If you use ordinary brown sugar, _you're using processed white sugar_. Brown sugar is made by mixing white sugar with molasses.

BDL


----------



## Iceman (Jan 4, 2011)

_LOL._ Did I say that I used _"ordinary brown sugar"_?


----------



## boar_d_laze (Feb 13, 2008)

Ice wrote:


> _Did I say that I used "ordinary brown sugar"?_


No. You did not.

With that out of the way...

Brian wrote:


> _ My rumination is that the smoke was only on the meat, never in the sauce.  Maybe that is being pedantic... but after trying to "fake" smoked meat by spiking sauce with liquid smoke I realize that trying to infuse smoke into BBQ via the sauce is a waste of time._


For my own part, I agree. But most people are used to bottled commercial sauces with liquid smoke in them; that's what they expect from barbecue sauce; and it's not something I'm prepared to judge.
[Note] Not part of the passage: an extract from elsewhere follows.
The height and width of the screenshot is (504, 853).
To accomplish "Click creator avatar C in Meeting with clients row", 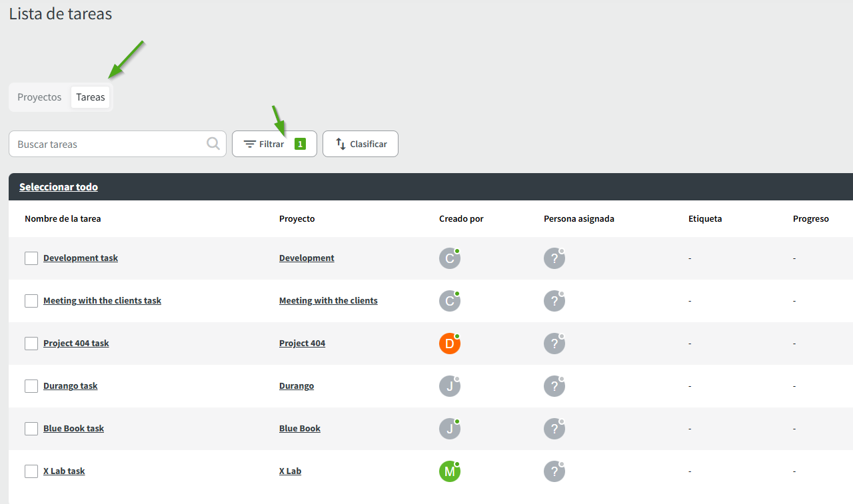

I try to make people happy with my 'q, so I'll separate out some sauce and add smoke to it for anyone who wants that. The one thing I won't do is prep meat for indoor cooking with liquid smoke. That's not for religious reasons, but because it's so easy for me to smoke outside; there are so may good preps without smoke; and I struggle with getting the levels right.

You said a lot of other interesting things about Memphis barbecue and led me to believe that we share some common tastes, but you've spent a lot more time in and around Memphis than me and know the local joints. There's no substitute for that kind of knowledge, and certainly no substitute for the fun acquiring it either. Most of my contact is with people who cook Memphis style whom I know from comp or who cook professionally. For instance, Jay Bee's in Gardena is owned by a Neely (Interstate BBQ) sister.

One thing you didn't come right out and say was that Memphis barbecue is as well known for "dry" as it is for sauced barbecue. So, that's yet another thing. Sauced or dry, you've got to get the underlying rub right.

I still want to hear more from Spammar because I'd like to help him out doing whatever it is he wants to do, if I can.

BDL


----------



## duckfat (Aug 7, 2008)

BrianShaw said:


> My experience is that TN BBQ is more about the meat than the sauce.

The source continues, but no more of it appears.